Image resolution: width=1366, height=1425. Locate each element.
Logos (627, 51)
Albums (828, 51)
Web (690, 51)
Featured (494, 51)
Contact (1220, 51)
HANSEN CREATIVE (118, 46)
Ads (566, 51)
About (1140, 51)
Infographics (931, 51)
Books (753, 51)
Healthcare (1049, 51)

---

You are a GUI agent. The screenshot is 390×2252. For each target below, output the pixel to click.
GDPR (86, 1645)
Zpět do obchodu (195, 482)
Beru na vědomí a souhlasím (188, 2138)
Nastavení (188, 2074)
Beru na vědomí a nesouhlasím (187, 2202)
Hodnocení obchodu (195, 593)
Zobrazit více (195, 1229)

--

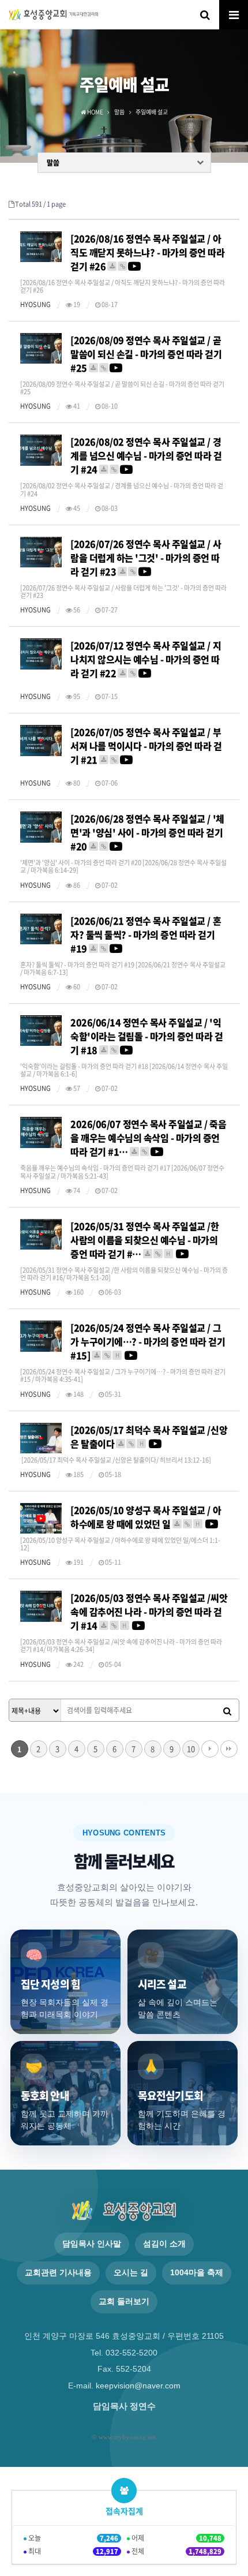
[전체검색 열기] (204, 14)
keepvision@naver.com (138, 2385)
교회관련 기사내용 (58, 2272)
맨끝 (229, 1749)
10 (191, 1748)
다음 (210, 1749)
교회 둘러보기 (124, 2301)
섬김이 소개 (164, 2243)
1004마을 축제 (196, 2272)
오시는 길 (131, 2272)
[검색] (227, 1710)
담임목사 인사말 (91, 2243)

== PROMPT ==
Would you output, from the records above, exactly the run of lines that starts at the line containing "Image resolution: width=1366, height=1425." and ends at the line containing "Healthcare (1049, 51)", and only that run?

== RESULT FOR THIS TASK ==
Image resolution: width=1366, height=1425. Locate each element.
Logos (627, 51)
Albums (828, 51)
Web (690, 51)
Featured (494, 51)
Contact (1220, 51)
HANSEN CREATIVE (118, 46)
Ads (566, 51)
About (1140, 51)
Infographics (931, 51)
Books (753, 51)
Healthcare (1049, 51)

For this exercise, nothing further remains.